Semiconductor packages including a semiconductor chip mounted on a substrate suffer from the problem of crack formation at the interfaces between the different materials of the package. Conventional methods for attaching semiconductor chips to a substrate, such as a die pad, include gluing, soldering and alloying. A newer attachment technique is diffusion soldering. Compared to the other methods, diffusion soldering provides a higher mechanical robustness and better thermal performance. Based on the higher mechanical stability of the die attachment, diffusion soldered units show improved behaviour regarding solder crack and fatigue. However, thermal contraction can cause cracks in the silicon in devices processed with diffusion soldering. During thermal cycling of the component, stress occurs at the interfaces due to the difference in the thermal expansion coefficients between the different materials, for example between the die pad of a metal leadframe and a semiconductor chip. This stress can lead to the formation of cracks and even to complete delamination of the chip from the die pad.

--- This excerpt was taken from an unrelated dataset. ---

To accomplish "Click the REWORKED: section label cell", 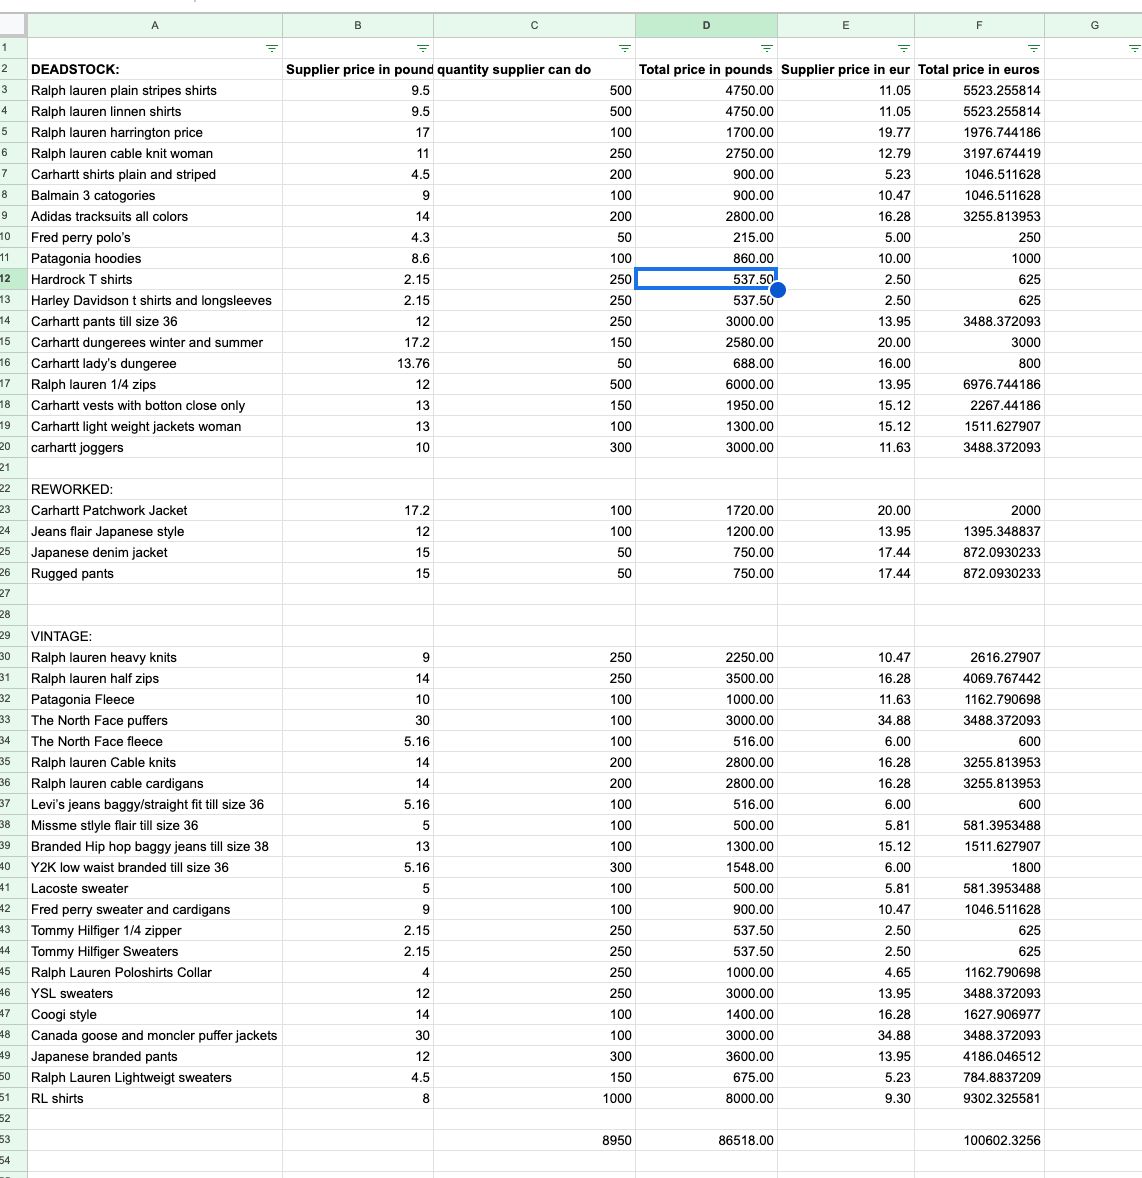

Thermal mismatch is a problem for semiconductor chips that are mounted on a metal substrate by diffusion soldering. In these packages, the semiconductor chips are electrically connected to the metal substrate by the bond between the rear surface of the chip and the substrate. A diffusion solder bond has the advantage that a thin bond structure, for example around 10 μm, is provided. This improves thermal dissipation as well as enabling the size of the package to be reduced. However, as the bond structure is thin, it is less able to absorb the stress which occurs due to the mismatch in thermal expansion coefficients. Thermal mismatch is also a problem for other metallic chip interconnect techniques.
It is known to position a buffer layer directly on the rear side of the semiconductor chip or the front side of a die pad. The buffer layer is typically a ductile metal layer that absorbs stress and thereby mechanically decouples the semiconductor chip and the die pad. Existing applications use full-area metal plating (e.g. Ag, Ni/NiP, Au) for the buffer layer. In these applications, the buffer layer extends across the entire bottom surface of the semiconductor chip. By using die pad plating, the occurrence of silicon cracks is reduced, as the plating metal is more ductile than the copper base material of the die pad. However, a disadvantage of plating metals, such as Ag, Ni/NiP, and Au is their poor wettability and solderability compared to copper surfaces. The interdiffusion and intermetallic phase formation with the tin containing solder alloys (typically used in diffusion soldering) is lower for these plating metals than for copper.
For applications in which it is desirable to have a full-area void-free die attachment with appropriate thermal and electrical conductivity, bare copper die pads without plating are used. Since there is no buffering plating used in these applications, chip thickness and chip size are limited in order to prevent horizontal cracks in the silicon.